- 原文
■ ■ ■

世界の銀行の時価総額ランキングを見ると、上位を中国が独占しています。彼らの勢いは続くのでしょうか?
”覇権銀行”の変遷
中国には四大国有商業銀行というものがあります。時価総額の順番にこの4行で、中国全資産の8割を占めています。
- 中国工商銀行
- 中国建設銀行
- 中国農業銀行
- 中国銀行
これらの企業は香港あるいは上海市場に上場しており、日本からも株を買うことが出来ます。
が、それより見てほしいのが1988年のランキング。なんか知ってる名前がたくさんありませんか?
1988年は9/10が日本の銀行だった
英語ですが、ローマ字読みの会社がいっぱいですね。それもそのはず、1~5位はすべて日本の銀行でした。
- 第一勧業銀行
- 住友銀行
- 富士銀行
- 三菱銀行
- 三和銀行
バブル真っ只中の時価総額が最大になったタイミングを選んでいるとはいえ、どれだけすごいことか分かると思います。
しかし、2018年時点でランキングに残っているのは三菱UFJのみです。
実は、そもそも存続している銀行が9行のうち4行しかないのです。残りは統廃合しています。金融業の恐ろしいところはここです。
世界を席巻する中国銀行の今後は?
現在はトップを取っている中国銀行にも将来同じことが起こるのでは。
自分の中で調査が甘いため簡単にしか書けませんが、以下のような事実は知っておくべきだと思います。
- 売上、利益ともここ数年は横ばい
- 営業利益率は50%超えの水準(三菱UFJが20%程度なので、かなりの数字です)
- 不良債権比率は1.5~2.5%程度と低い水準(日本だとメガは1%、地銀で2.5%、信金なら5%くらい)
また中国GDP成長率は6.9%で、しばらくは投資先がある状態です。
米中関係の悪化に伴いここ1年は中国の株式市場が暴落しています。昨年の新興国投資が不調に終わっただいたいの理由です。
金融はそもそも景気敏感株ですし、中国四大銀行は中国全土をカバーするので市場の影響をモロに受けます。
ICBC銀行も18年は散々な年でした。
逆にバブルではない中でも時価総額はトップですので、何かあっても(現在進行系で何かありますが)1988年当時の日本よりドローダウンの危険性は薄いと言えるかもしれません。
2004年に不良債権比率が10%あったものを14年に1%台まで落としていたり、どうも日本の二の舞にはならないよう石橋叩いて渡っている感があります。

■ ■ ■

- データセット
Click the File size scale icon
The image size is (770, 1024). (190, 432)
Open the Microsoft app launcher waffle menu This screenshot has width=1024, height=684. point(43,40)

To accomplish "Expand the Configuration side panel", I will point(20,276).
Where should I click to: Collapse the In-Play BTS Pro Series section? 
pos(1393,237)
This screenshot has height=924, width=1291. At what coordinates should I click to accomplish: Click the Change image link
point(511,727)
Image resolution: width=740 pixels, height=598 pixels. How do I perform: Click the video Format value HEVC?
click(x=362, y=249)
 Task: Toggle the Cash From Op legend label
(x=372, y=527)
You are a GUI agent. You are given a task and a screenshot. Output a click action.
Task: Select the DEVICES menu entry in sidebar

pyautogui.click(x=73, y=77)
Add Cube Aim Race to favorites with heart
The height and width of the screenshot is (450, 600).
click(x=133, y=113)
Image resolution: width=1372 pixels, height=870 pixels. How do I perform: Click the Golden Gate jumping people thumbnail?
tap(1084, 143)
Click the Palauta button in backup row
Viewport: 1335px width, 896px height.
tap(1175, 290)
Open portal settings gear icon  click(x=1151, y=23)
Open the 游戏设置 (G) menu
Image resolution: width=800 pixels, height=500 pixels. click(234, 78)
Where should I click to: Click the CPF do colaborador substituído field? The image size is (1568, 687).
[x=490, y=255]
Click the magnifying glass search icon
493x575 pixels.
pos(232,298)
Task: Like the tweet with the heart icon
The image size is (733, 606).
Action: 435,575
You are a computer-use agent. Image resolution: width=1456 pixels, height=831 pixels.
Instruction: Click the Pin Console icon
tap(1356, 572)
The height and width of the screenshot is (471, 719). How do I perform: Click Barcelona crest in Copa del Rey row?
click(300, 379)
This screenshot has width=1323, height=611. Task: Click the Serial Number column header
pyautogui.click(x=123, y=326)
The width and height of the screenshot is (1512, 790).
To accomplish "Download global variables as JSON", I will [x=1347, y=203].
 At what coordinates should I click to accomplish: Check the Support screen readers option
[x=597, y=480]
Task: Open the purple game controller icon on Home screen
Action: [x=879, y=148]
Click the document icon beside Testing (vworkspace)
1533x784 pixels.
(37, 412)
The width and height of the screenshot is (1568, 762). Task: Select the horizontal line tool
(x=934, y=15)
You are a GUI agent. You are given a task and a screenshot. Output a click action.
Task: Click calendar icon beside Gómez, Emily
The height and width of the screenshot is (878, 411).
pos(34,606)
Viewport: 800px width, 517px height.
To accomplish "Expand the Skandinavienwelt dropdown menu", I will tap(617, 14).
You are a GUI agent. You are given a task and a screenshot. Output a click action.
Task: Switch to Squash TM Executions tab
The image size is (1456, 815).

■ ■ ■

- 記述課題
中国の銀行の時価総額についての文章を、最後の文の後から書き継いでください。

- 出力
配当狙いの株ではない
とはいえ、配当利回りに釣られて買うのは得策じゃないと思います。私から見て中国に成熟企業はありません。
ボラティリティも大きいし、米国ほど還元性向も高くないし、なにより金融株は景気変動で減配リスクが高い銘柄です。
あと利回り5%なら他にもたくさんあります。例えばオーストラリアのウエストパック銀行は利回り7%になってますね。
銀行のブランド
ブランド価値ランキングというものがあります。ここでも中国四大銀行が強く、その後を米国の銀行が追いかけています。
ウェルズ・ファーゴ(WFC)がやらかしたせいで3位→5位に下がり、上位を中国独占状態。
銀行のブランド力とは?
金融業にもブランドが必要というのは当たり前の話です。
言ってしまえば金融事業なんてどこも(形は違えど)お金を商品にしているのは変わらないのですから、商品自体で差別化が難しいんですよね。
だから別のところで差別化するのです。
例えば?
- かっこいい所有欲のアメックスカード(AMEX)
- (最近やらかしたけど)地元密着で信頼性高いウェルズ・ファーゴ(WFC)
- 世界中どこでも使える最強国際ブランドVISA(V)、マスターカード(MA)
- 世界最大の金融資産を運用する安心安全のブラック・ロック(BLK)
このあたり、私が思うブランド力の高い金融ビジネス事業者です。
ちなみに、強いブランド力を持つ銀行ランキングでは、ちょっと変わった企業がランクインしています。米国企業は上位には不在で、ICBCはここでも3位に食い込んでいますね。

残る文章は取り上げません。